**Job 1**.
Set out the records as a Markdown table with columns Row and Entry, taking everything from the line containing "Where should I click to: Select" down to the end of the records and dropping blank lines.

The sole economic modelling exercise showing material benefits for the UK from Brexit has been debunked as “doubly misleading”, further demolishing the argument that for Britain “no deal would be better than a bad deal” when it comes to the EU.

Work by the “Economists for Brexit” group, led by Professor Patrick Minford of Cardiff Business School, before last year’s referendum suggested that if the UK left the EU without a trade deal and unilaterally dropped all tariff barriers on imports the country’s GDP could be boosted by 4 per cent relative to otherwise......

....But Professor Alan Winters, Professor of Economics at the University of Sussex and Director of the UK Trade Policy Observatory, on Wednesday pointed out that the modelling assumptions that produced the Economists for Brexit headline figure were suspect.

The small print of the modelling reveals the assumption that "general international pressure" over the next decade will compel the EU to reduce its own effective tariffs on imports from 20 per cent to 10 per cent - and that the authors ignore the impact of differences in EU safety and quality standards for goods on producer prices. 

Professor Winters also points out that the modelling of Minford’s group bizarrely assumes the EU will waive its standards on goods imports from the UK post-Brexit, which implies precisely the sort of deep trade deal which the Economists for Brexit have been consistently arguing that the UK does not need to bother pursuing.

**Records for processing**.
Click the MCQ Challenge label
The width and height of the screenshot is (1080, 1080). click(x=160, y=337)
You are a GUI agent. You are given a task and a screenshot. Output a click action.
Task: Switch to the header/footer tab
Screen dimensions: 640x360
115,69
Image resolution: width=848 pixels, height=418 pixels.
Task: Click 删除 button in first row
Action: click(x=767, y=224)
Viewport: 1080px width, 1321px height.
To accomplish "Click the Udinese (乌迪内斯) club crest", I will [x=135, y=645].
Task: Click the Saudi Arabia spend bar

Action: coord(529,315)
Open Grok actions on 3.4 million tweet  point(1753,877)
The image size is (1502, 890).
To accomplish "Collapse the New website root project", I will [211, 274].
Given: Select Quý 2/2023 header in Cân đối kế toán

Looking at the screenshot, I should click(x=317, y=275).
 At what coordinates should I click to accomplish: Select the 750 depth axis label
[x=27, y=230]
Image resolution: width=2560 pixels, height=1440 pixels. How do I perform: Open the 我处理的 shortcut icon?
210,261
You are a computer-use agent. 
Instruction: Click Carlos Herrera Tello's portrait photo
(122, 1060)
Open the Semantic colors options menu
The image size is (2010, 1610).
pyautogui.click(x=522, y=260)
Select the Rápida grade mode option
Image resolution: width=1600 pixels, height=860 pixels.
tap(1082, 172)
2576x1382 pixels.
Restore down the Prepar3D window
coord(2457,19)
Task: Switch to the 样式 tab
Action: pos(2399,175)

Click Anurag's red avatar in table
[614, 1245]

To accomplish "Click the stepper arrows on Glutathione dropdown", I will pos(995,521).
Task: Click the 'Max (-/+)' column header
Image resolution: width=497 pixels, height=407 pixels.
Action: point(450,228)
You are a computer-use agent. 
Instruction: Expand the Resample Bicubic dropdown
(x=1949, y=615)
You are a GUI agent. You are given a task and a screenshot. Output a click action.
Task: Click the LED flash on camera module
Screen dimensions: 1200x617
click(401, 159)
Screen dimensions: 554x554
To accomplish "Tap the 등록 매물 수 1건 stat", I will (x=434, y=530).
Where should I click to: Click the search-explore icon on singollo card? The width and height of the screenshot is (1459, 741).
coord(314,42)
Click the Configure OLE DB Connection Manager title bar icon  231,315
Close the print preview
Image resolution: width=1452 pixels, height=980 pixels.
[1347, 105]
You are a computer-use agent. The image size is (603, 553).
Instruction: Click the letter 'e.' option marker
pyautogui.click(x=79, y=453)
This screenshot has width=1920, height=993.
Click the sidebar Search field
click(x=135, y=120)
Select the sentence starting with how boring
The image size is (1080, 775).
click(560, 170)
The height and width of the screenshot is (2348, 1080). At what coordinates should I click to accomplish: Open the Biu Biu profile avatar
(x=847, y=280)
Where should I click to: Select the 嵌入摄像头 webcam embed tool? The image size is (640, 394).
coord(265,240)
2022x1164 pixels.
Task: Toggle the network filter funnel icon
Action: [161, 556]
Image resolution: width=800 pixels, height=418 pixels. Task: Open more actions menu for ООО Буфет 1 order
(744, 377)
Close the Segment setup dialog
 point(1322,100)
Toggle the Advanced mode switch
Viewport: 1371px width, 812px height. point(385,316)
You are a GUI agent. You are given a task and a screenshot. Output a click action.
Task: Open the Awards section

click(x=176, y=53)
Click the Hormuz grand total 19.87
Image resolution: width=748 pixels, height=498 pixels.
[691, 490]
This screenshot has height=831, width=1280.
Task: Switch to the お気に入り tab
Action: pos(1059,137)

**Job 2**.
Carry on the excerpt about the critique of the Economists for Brexit modelling from its final sentence.

**Written reply 1**.
| Row | Entry |
|---|---|
| 1 | Where should I click to: Select the 嵌入摄像头 webcam embed tool? The image size is (640, 394). |
| 2 | coord(265,240) |
| 3 | 2022x1164 pixels. |
| 4 | Task: Toggle the network filter funnel icon |
| 5 | Action: [161, 556] |
| 6 | Image resolution: width=800 pixels, height=418 pixels. Task: Open more actions menu for ООО Буфет 1 order |
| 7 | (744, 377) |
| 8 | Close the Segment setup dialog |
| 9 |  point(1322,100) |
| 10 | Toggle the Advanced mode switch |
| 11 | Viewport: 1371px width, 812px height. point(385,316) |
| 12 | You are a GUI agent. You are given a task and a screenshot. Output a click action. |
| 13 | Task: Open the Awards section |
| 14 | click(x=176, y=53) |
| 15 | Click the Hormuz grand total 19.87 |
| 16 | Image resolution: width=748 pixels, height=498 pixels. |
| 17 | [691, 490] |
| 18 | This screenshot has height=831, width=1280. |
| 19 | Task: Switch to the お気に入り tab |
| 20 | Action: pos(1059,137) |

**Written reply 2**.
“Gaining 4 per cent [of GDP] requires more integration with Europe than the UK has at present!” Professor Winters wrote in a blog post.

“The term ‘unilateral free trade’ is thus doubly misleading: first, it presumes agreements with reciprocal liberalisations with the UK’s trading partners, including the EU, and second, on the EU, it is just plain wrong,” he said.

"Unless the UK and EU sign an FTA [Free Trade Agreement] that explicitly removes all EU non-tariff barriers to exports from the UK, WTO rules prevent the EU from eliminating barriers on the UK alone. If achieved, eliminating all tariffs and non-tariff barriers between the UK and the EU would imply deeper integration than the EU Customs Union and Single Market currently deliver, but coupled with a race to the bottom on standards!"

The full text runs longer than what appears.